Falion soltó la jarra en la mesa con tanta fuerza que el vino se derramó por el borde, y se encaminó hacia la puerta antes de que Shiaine hubiese acabado. Cuando la otra mujer hablaba, Falion corría a obedecer. También Hanlon se apresuró, aunque impulsado por otra razón. Alcanzó a Falion y la agarró del brazo cuando pisaba el primer escalón. Una rápida ojeada hacia atrás le reveló que la puerta de la cocina se había cerrado. Quizá Murellin sí sentía el frío. De todos modos habló en voz baja.

—¿A qué venía todo eso? —preguntó.

—No es asunto tuyo —replicó secamente ella—. ¿Puedes conseguirme algo que lo haga dormir? ¿Algo que pueda echarle en el vino? Se tomará cualquier cosa, tenga el sabor que tenga.

—Si Shiaine cree que no obedezco sus órdenes por supuesto que es asunto mío, maldita sea, y tienes que entender que es así si es que tu puñetero cerebro es capaz de discurrir más de dos ideas.

Ella ladeó la cabeza y lo miró altaneramente, fría como un pez.

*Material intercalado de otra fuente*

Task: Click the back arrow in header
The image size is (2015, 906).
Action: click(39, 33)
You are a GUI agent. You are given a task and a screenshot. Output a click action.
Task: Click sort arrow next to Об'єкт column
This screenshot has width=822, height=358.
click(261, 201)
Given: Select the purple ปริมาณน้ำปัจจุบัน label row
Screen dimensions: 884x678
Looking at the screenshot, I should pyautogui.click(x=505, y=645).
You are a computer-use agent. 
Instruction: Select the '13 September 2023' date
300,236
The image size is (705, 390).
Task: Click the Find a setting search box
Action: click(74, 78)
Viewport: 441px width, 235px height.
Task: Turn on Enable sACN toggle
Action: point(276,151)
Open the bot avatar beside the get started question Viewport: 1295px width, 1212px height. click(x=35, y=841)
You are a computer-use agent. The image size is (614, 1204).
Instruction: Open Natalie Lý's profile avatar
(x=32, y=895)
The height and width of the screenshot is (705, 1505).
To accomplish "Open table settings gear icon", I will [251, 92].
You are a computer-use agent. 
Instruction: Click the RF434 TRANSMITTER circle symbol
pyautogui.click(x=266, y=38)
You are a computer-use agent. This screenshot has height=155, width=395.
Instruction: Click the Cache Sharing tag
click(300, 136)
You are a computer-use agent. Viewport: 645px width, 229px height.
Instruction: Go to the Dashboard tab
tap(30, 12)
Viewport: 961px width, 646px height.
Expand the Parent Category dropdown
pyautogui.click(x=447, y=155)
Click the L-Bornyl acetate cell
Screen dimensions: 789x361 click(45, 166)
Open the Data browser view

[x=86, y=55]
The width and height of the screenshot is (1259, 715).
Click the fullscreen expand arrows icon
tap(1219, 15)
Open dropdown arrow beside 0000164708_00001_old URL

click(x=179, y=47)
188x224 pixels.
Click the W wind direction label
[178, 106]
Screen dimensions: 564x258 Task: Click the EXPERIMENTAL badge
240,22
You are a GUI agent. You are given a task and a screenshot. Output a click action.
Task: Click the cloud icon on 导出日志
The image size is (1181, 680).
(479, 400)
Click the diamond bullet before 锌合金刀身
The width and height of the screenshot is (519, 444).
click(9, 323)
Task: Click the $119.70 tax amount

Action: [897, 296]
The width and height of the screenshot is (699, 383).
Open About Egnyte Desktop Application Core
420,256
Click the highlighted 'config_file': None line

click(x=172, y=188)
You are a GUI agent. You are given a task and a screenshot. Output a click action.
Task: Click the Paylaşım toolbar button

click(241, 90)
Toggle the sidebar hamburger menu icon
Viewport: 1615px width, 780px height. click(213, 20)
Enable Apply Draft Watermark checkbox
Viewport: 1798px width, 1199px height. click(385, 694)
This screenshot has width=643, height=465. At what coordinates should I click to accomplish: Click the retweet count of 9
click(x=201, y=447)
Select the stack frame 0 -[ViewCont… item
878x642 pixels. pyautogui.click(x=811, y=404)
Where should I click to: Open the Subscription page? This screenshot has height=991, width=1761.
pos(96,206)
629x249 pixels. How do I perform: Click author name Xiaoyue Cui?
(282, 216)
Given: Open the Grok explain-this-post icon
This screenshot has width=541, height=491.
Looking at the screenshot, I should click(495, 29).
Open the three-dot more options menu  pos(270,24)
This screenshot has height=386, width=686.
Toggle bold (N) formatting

—Esto no tiene nada que ver contigo. En lo que concierne a Shiaine, todavía te pertenezco cuando estás aquí. Hay cosas que cambian, ¿sabes? —De repente, algo invisible le asió fuertemente la muñeca y tiró de la mano sacándola de la manga. Algo más le aferró el cuello y apretó hasta que le resultó imposible inhalar. Tanteó inútilmente con la mano izquierda hacia la daga. El tono de la mujer permaneció frío—. Supuse que otras cosas cambiarían en consecuencia, pero Shiaine no piensa con lógica. Dice que cuando el Insigne Señor Moridin quiera reducir mi castigo lo dirá. Moridin me regaló a ella, y Murellin es su modo de asegurarse de que entiendo eso. Su modo de asegurarse de que sé que soy su perro hasta que diga lo contrario. —De pronto respiró hondo y la presión desapareció de la muñeca y el cuello de Hanlon. Jamás le había sabido tan dulce el aire—. ¿Podrás conseguir lo que te he pedido? —inquirió, tan sosegada como si no acabara de intentar matarlo con el Poder. La mera idea de que eso lo había tocado le puso la carne de gallina a Hanlon.

—Puedo… —empezó con voz ronca, y paró para tragar saliva mientras se frotaba la garganta. La sentía como si el nudo corredizo del verdugo la hubiese tenido ceñida—. Puedo conseguirte algo que le hará dormir un sueño del que nunca se despertará. —Tan pronto como hacerlo no fuera peligroso, iba a destriparla como a un ganso. Ella resopló con desdén.

—Yo sería la primera de la que sospecharía Shiaine, y tanto da que me corte las venas ahora mismo como oponerme a cualquier cosa que ella decida hacer. Bastará con que pase dormido toda la noche. Lo de pensar déjamelo a mí y nos irá mejor a los dos. —Posó la mano en el poste tallado del pasamanos y alzó la vista hacia lo alto de la escalera—. Vamos. Cuando dice ya, es ya.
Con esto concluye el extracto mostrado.